Notes from building a memory layer that forgets on purpose.
Most "memory-enabled" agents don't remember anything. They re-read.
Every turn, the whole conversation gets pasted back into the prompt, and we call that memory because the model can answer questions about earlier turns. It's a good trick. I used it for months. It also falls apart the moment real people start using the thing, and it falls apart in three separate ways.
The first is the one everyone notices: it's expensive and noisy. You re-send every prior turn on every request. The single line you actually care about - "I'm allergic to peanuts" - is buried under a thousand lines of small talk, and you pay for all of it, every time.
The second is quieter and worse. Transcript-stuffing has no idea what stale means. If someone told your agent "I'm vegetarian" in March and "I eat fish now" in May, you've just handed the model both facts with equal weight. Now it has to guess which one is current. Sometimes it guesses wrong, and there's nothing in the system that even thinks that's a problem.
The third one is the reason I stopped treating this as a side quest. When you finally add summarization to control the cost from problem one, the summarizer is free to drop whatever it wants to save tokens. Including the allergy. I spent years around fintech, where the wrong record surviving (or the right one quietly vanishing) is how people get hurt, so this landed hard: forgetting an allergy to save 40 tokens isn't a cost bug. It's a safety bug wearing a cost bug's clothes.
So the question I actually wanted to answer wasn't "how do I make my agent remember more." It was: how do I build something where acting on a fact the user already retracted and silently dropping a fact that must survive are impossible by construction, not just unlikely if the prompt is good that day.
Everyone has already solved one third of this
The encouraging part is that you don't have to invent much. The discouraging part is that every existing system is excellent at one axis and weak at exactly the one the problem needs most, which is forgetting.
I read through a pile of them, and the pattern was almost funny:
- MemPalace never throws anything away. Beautiful instinct for a safety net, terrible instinct for a context window - it keeps everything in the prompt.
-
Zep does fact-validity properly: facts have a
valid_until, so superseding is a first-class idea. It also wants you to run a graph database, which is a lot of operational weight for a hackathon, or honestly for most teams. - Obsidian and the GSD planning style nail the portable, human-readable, git-versioned knowledge layer. Their flaw is making that the only layer, with no semantic recall and no decay.
- Mem0 does compact, typed extraction, which is the right shape - but on the hot path, so writes get expensive.
- Letta / MemGPT treat the context window like an OS treats RAM, paging memory in and out. Smart. But the paging logic lives inside the agent's reasoning, which is a strange place for it.

- [RECORDS SHOWN]:
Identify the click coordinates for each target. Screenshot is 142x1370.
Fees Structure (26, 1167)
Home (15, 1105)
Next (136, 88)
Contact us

- [WRITTEN PROBLEM]: Carry on with the notes on building an agent memory layer, starting right after the sentence that ends "which is a strange place for it." The lines have no connection to the notes on an agent memory layer.

- [RESULT]:
The lesson I took from staring at all five: be deeply unoriginal in your parts and opinionated in your assembly. Take Zep's valid_until but skip the graph DB. Take MemPalace's "never destroy data" but demote it to cold storage instead of the prompt. Take Obsidian's markdown layer but make it the canonical tier, not the working one. None of the pieces are mine. The arrangement is the whole contribution.
The shape that fell out
What I ended up with is three tiers and a buffer, two phases, and one small set of swappable adapters. I'll spare you the full architecture and give you the mental model, because the mental model is the part that's actually portable to whatever you build.
Three tiers. There's a raw, append-only log of every turn that never goes into the prompt - it's the cold safety net and the audit trail. There's a working-memory tier of typed records (fact, preference, event, procedure) that is the only thing recall ever touches. And there's a canonical, human-readable markdown tier for the stable stuff, the long-term user model you'd actually want to read with your own eyes.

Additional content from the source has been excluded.